(Data to examine)

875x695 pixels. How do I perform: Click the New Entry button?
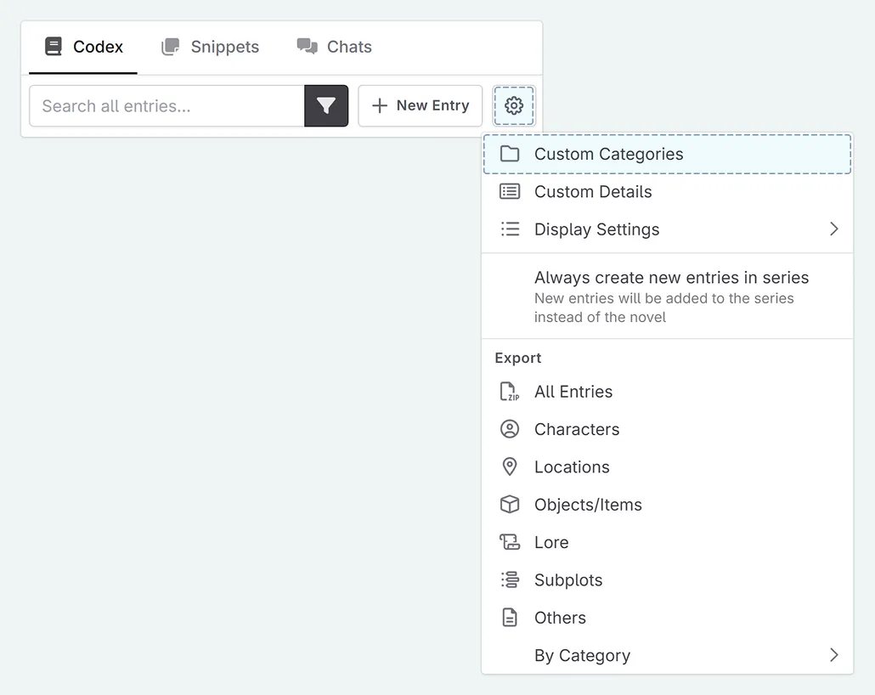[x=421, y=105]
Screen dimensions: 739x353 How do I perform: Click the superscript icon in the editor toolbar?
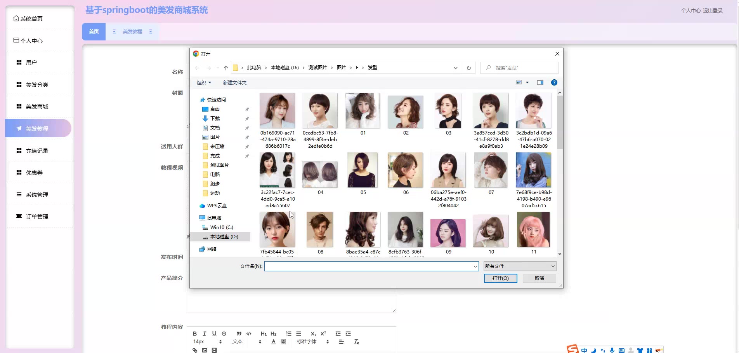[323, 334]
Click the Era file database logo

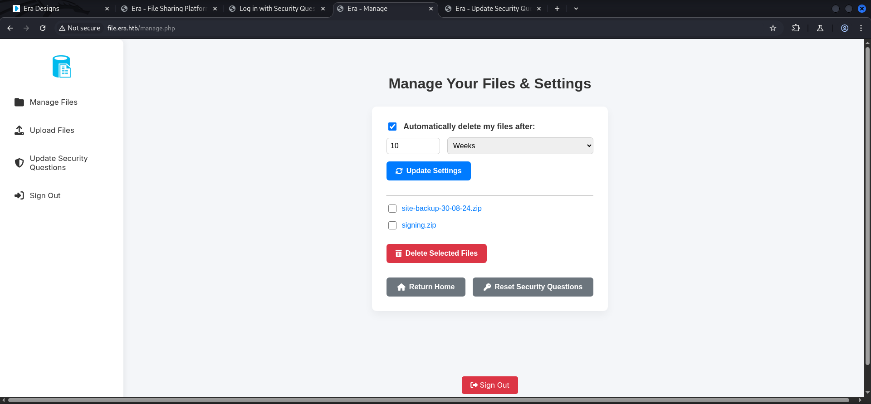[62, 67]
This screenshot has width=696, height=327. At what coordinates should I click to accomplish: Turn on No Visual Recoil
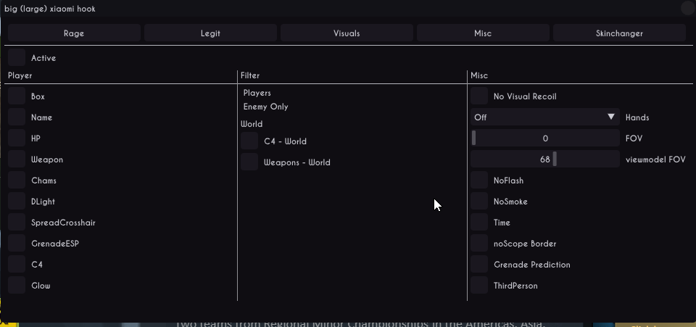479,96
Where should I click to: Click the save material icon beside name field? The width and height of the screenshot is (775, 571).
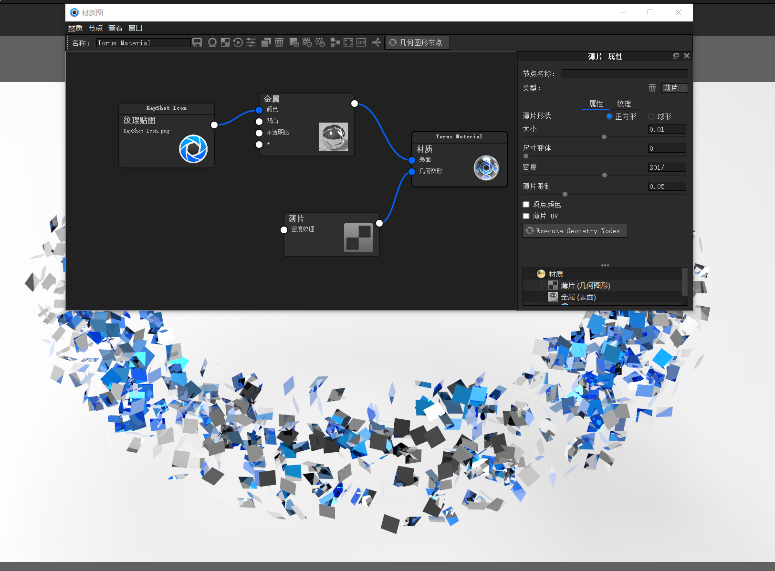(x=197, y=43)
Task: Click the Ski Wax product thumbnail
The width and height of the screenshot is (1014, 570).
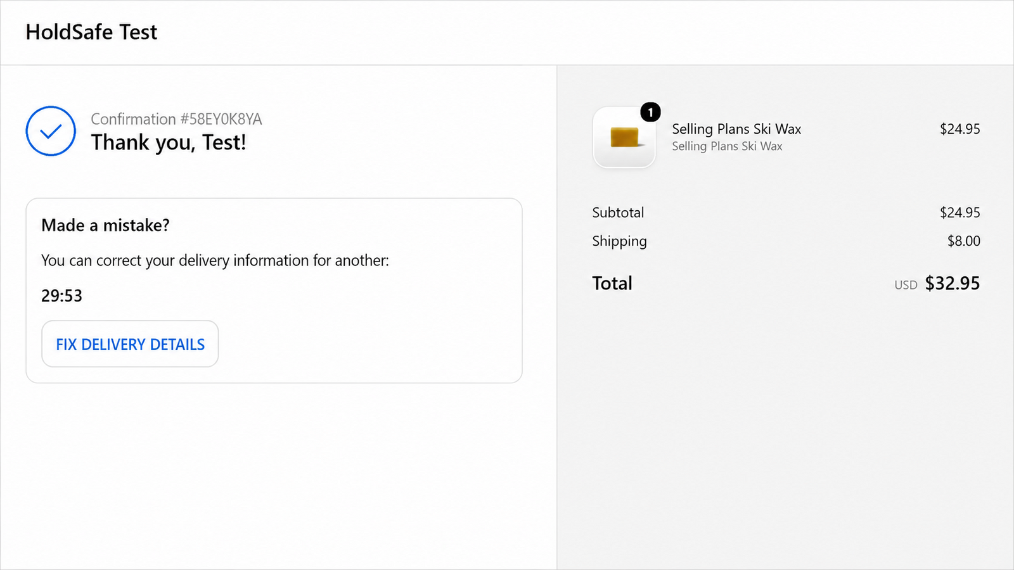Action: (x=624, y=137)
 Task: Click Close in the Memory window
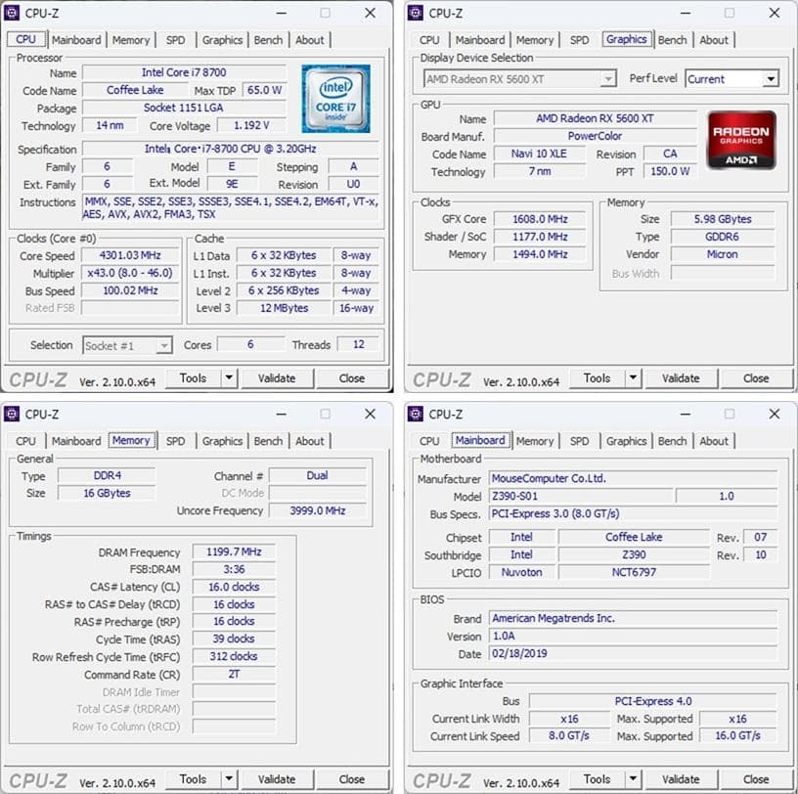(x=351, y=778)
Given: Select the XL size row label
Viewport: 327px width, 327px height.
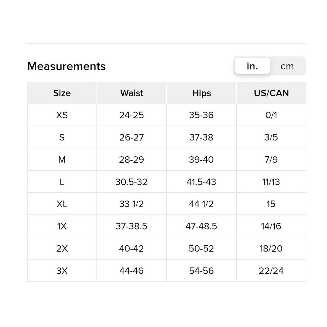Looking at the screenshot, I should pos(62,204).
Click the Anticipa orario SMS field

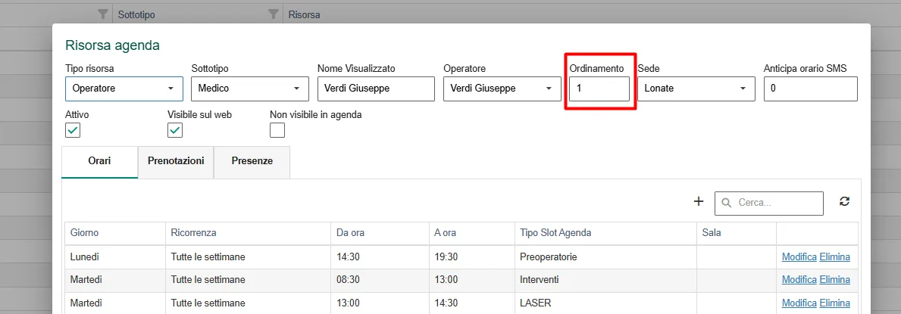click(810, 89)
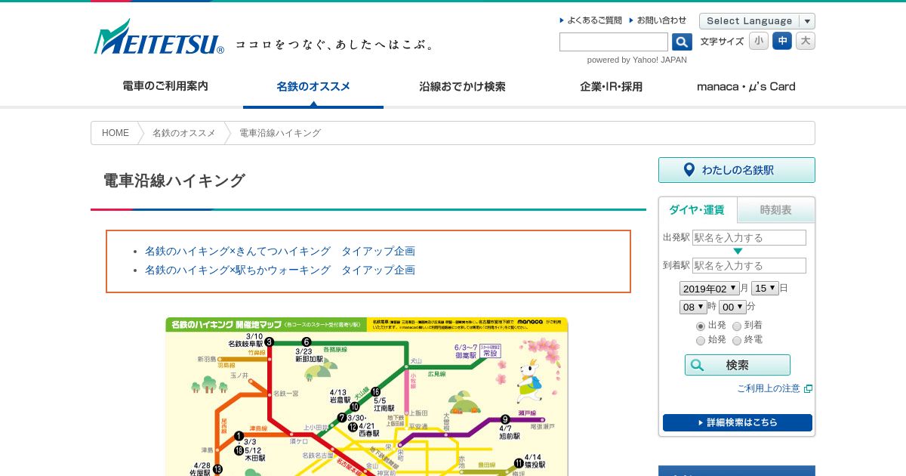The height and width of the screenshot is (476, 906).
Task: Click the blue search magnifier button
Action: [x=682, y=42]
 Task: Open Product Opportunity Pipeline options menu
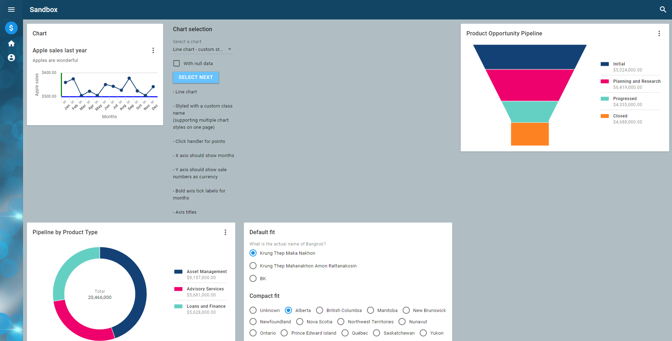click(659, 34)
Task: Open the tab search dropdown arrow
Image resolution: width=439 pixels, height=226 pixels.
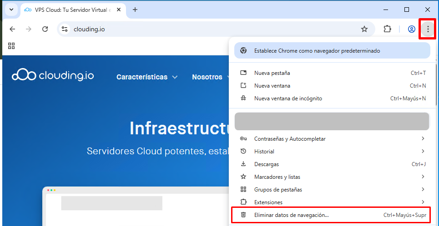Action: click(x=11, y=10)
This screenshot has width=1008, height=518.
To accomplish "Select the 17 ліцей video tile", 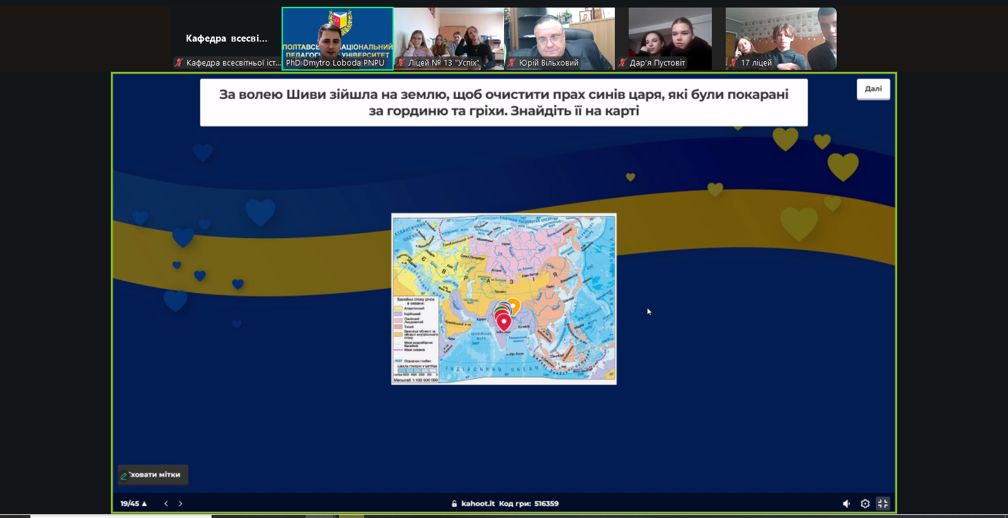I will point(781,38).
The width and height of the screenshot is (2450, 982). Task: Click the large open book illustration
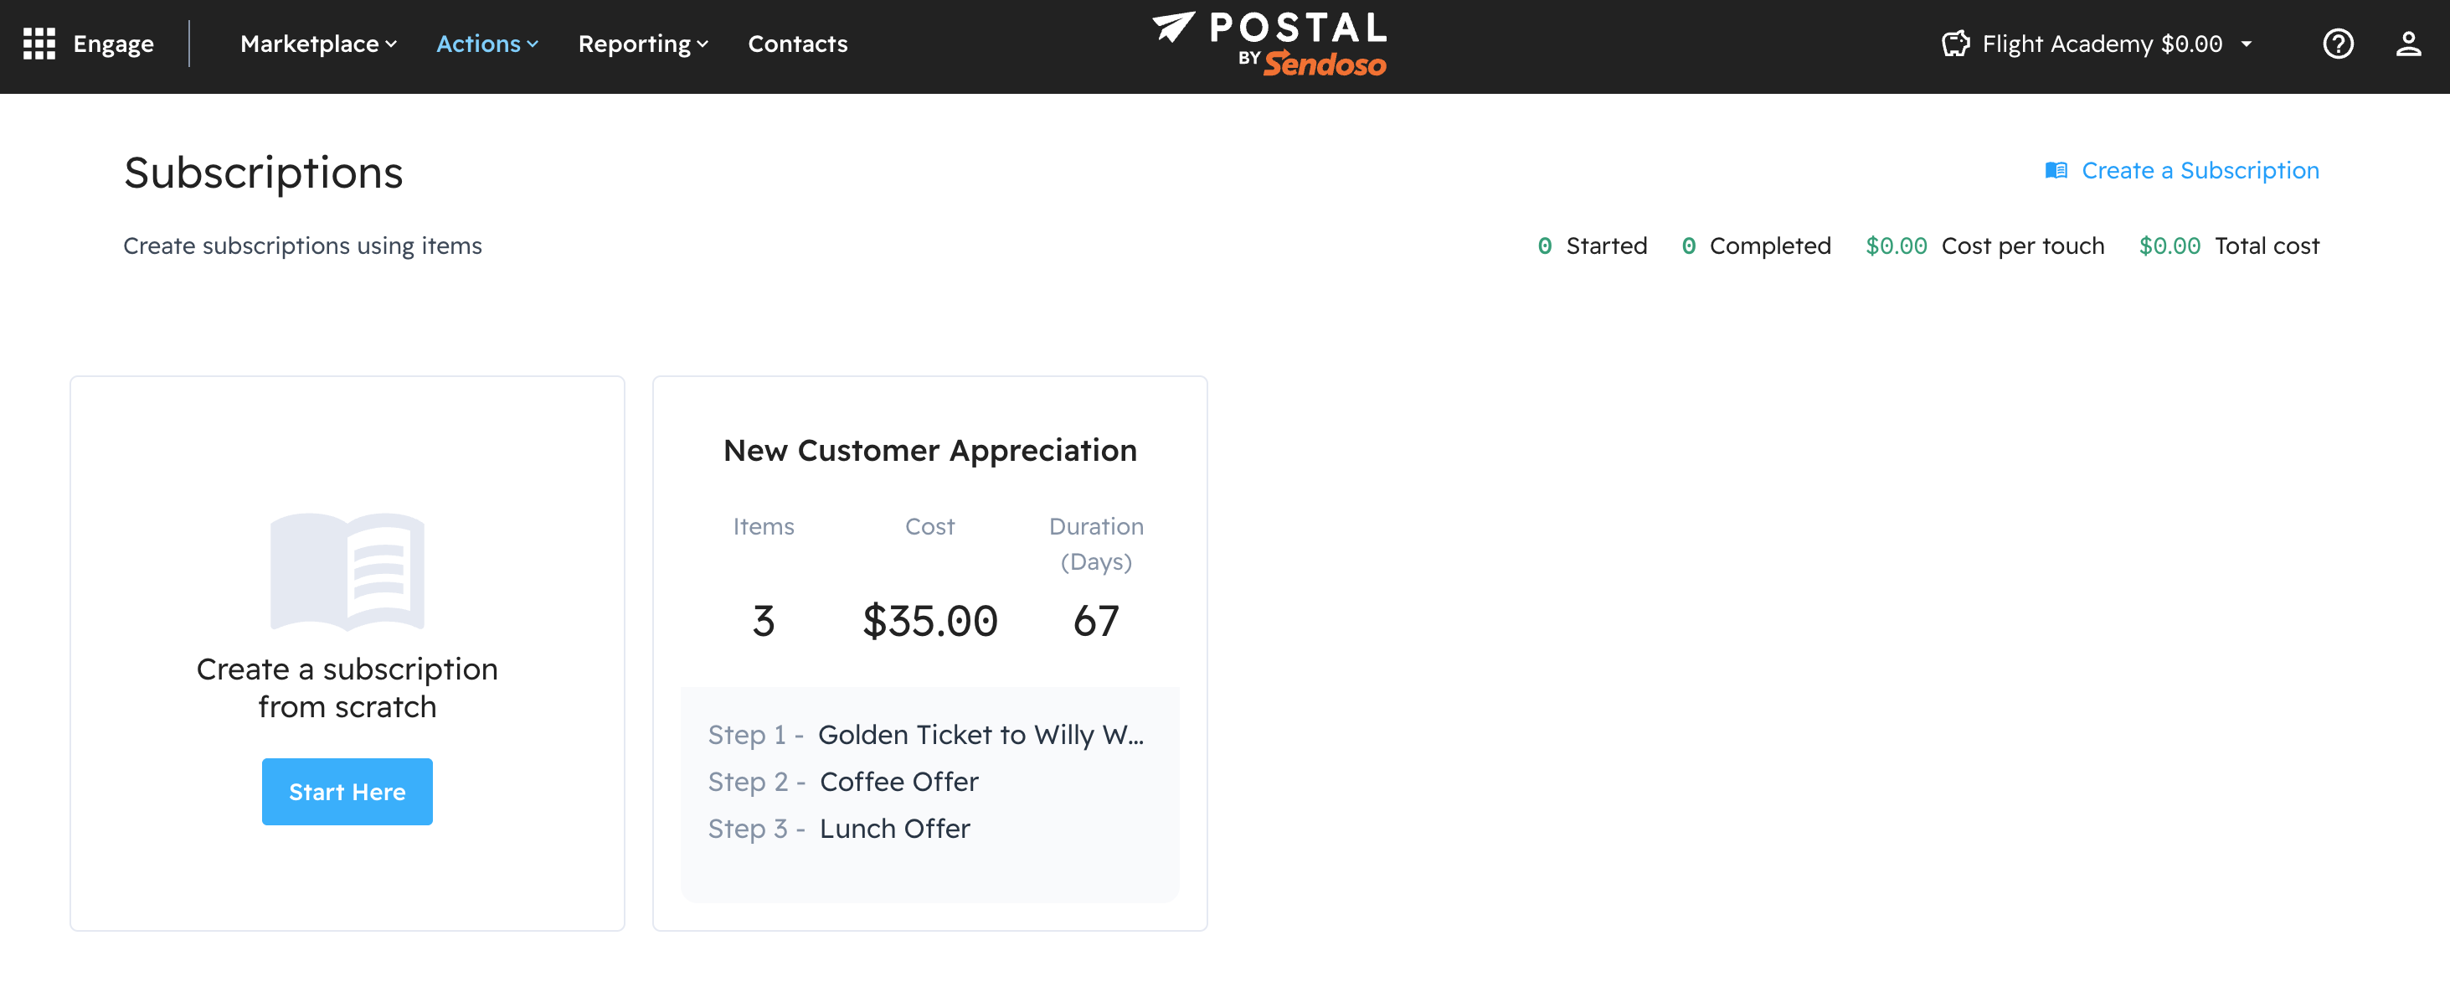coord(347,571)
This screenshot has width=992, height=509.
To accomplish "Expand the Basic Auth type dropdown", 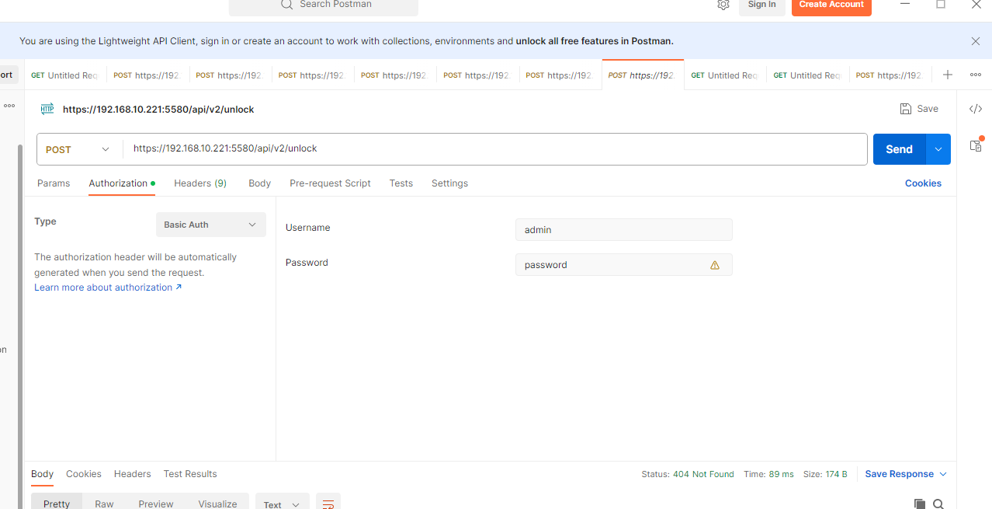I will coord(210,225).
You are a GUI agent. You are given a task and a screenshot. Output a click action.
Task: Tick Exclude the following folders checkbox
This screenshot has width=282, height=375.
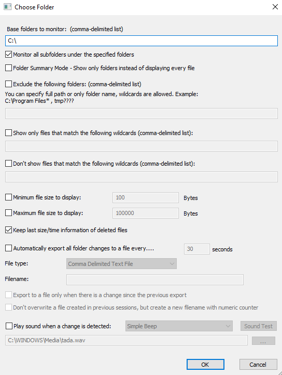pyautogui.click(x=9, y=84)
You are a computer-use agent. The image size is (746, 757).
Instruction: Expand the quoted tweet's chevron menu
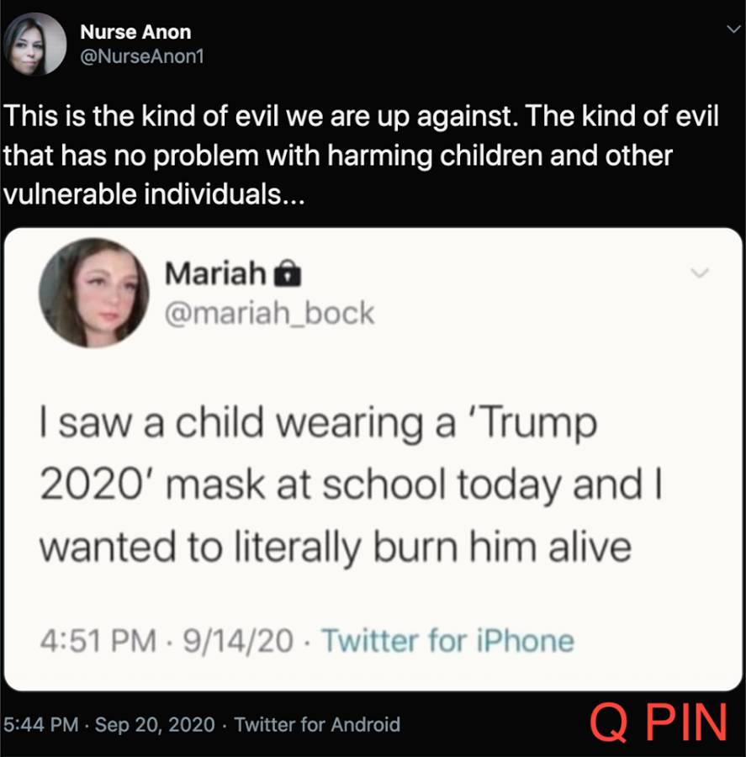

(End Data to examine)

● What this task involves
Pull out every line holding "agent" from the records above, and copy it.

● Written response
You are a GUI agent. You are given a task and a screenshot. Output a click action.
You are a computer-use agent. The image size is (746, 757).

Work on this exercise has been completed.